Given the direction of this season, it’s reasonable to think that we’ve seen the last of New York’s WR1 this season. That hasn’t been reported, and until it is, you’re holding. The required four-game absence means that Wilson can return for Week 15’s game in Jacksonville, a matchup I’d be fine with targeting, and a New Orleans matchup the following week would also be intriguing.

But I’m not counting on it.

This is a floundering team that isn’t exactly motivated to compete. This passing game is broken, but with Wilson under contract through the 2030 season, he’s their primary path to digging out.

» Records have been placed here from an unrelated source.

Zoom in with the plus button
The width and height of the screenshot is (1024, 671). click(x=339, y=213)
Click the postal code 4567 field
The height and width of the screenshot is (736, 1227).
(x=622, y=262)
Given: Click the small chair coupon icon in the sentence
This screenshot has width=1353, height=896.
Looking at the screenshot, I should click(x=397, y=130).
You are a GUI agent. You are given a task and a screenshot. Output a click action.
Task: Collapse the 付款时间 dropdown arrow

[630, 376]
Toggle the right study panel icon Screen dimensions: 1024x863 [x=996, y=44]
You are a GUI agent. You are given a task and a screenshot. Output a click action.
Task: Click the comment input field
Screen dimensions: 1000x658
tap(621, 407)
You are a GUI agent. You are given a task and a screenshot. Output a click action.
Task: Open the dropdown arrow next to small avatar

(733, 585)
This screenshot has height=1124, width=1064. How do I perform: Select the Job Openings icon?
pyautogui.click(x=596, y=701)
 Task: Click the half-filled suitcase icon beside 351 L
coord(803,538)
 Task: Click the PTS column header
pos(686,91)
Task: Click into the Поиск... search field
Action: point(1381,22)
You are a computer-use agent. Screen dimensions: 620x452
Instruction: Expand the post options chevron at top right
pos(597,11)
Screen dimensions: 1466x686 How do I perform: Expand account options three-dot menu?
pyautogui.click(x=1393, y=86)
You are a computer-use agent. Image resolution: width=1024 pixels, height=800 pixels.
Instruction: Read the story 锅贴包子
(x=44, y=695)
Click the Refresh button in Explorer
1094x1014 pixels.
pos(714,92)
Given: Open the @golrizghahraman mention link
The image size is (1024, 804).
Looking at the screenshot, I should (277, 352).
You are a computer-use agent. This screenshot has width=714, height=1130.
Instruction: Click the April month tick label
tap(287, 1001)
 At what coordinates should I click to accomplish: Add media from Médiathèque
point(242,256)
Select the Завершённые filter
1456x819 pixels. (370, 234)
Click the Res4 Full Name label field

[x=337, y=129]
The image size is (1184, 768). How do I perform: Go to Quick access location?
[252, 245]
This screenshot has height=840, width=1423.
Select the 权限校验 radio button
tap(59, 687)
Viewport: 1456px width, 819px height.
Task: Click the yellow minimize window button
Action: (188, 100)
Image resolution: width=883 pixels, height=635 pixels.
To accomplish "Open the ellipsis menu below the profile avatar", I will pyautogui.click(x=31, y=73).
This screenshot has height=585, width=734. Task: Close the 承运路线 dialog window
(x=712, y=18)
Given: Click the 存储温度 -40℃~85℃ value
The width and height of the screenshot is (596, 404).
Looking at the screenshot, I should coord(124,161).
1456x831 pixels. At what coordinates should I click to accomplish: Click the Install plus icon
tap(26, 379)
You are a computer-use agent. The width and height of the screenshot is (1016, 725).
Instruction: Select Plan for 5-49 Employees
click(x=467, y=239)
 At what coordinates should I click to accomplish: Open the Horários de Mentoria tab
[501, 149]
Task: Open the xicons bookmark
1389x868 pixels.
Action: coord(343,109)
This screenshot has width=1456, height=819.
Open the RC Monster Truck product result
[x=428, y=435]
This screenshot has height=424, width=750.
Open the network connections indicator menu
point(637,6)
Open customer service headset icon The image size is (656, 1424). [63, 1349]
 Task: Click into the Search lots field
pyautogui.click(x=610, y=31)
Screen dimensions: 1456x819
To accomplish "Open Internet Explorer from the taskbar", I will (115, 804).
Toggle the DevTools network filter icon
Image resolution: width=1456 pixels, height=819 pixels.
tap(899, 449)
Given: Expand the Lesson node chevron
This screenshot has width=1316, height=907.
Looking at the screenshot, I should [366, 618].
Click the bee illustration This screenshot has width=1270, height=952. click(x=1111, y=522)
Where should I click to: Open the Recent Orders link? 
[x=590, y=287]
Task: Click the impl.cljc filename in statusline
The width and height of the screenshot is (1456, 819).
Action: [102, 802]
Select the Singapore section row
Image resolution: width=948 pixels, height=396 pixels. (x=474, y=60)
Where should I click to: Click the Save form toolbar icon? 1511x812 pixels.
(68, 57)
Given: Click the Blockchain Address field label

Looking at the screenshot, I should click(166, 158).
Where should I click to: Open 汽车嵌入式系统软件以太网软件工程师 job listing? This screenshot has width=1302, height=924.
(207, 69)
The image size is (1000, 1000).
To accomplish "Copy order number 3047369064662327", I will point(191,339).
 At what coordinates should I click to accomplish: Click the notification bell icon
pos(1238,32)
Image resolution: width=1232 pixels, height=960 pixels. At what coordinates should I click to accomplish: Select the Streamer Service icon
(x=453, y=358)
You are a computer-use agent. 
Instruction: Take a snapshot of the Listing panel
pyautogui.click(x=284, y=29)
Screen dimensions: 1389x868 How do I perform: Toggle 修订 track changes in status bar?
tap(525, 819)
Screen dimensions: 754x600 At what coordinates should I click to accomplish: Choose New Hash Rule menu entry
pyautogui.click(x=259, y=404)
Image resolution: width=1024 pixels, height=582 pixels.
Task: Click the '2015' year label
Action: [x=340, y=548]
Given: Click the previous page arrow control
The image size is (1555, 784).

The Jets need to figure out the quarterback position, but they have a building block in their top receiver and will want to enter 2026 with him at full strength instead of putting him in harm’s way this winter.

John Metchie III, WR

Right as we were coming around to John Metchie, we got a 19-yard showing.

Selfishly, I burned time on Sunday watching the Jets to see if I thought what he was doing was real, saw him drop what looked like a touchdown in the making, and then stayed tuned in long enough to see AD Mitchell score all of the points that were supposed to go to our waiver wire find.

It happens.

He still saw eight targets, and forgive me if I’m not exactly sold on Mitchell as a WR1, so I don’t think we cut ties. Our job between now and the fantasy playoffs is to determine who is the WR1 in New York and if it matters.

READ MORE: Soppe’s Week 14 Fantasy Football Start ‘Em Sit ‘Em: Analysis for Every Player in Every Game

My money is still on Metchie (he was targeted on the first pass last week), but there’s a very real chance that it doesn’t matter. All we can do is take well-thought-out bites at the apple and let the chips fall where they may.

It’s Metchie over Mitchell for me, though both should be rostered: cheap targets are hard to find this time of year, especially for a team like the Jets, where we expect the game script to be running away from them more often than not.

Mason Taylor, TE

I can’t shake the feeling of Mason Taylor being a part of the long-term rebuild in New York, but he’s not someone you need to be banking on now.

Tyrod Taylor’s first two completions went to his rookie tight end last week in the win over the Falcons, hitting his quota early and moving on.

He was held without a reception for the remainder of the game and hasn’t reached 35 receiving yards in a contest since Week 5. This team needs offensive talent, and Taylor might well be a part of the vision, but for the 2025 stretch run, it’s tough to project much differently than what we saw over the weekend.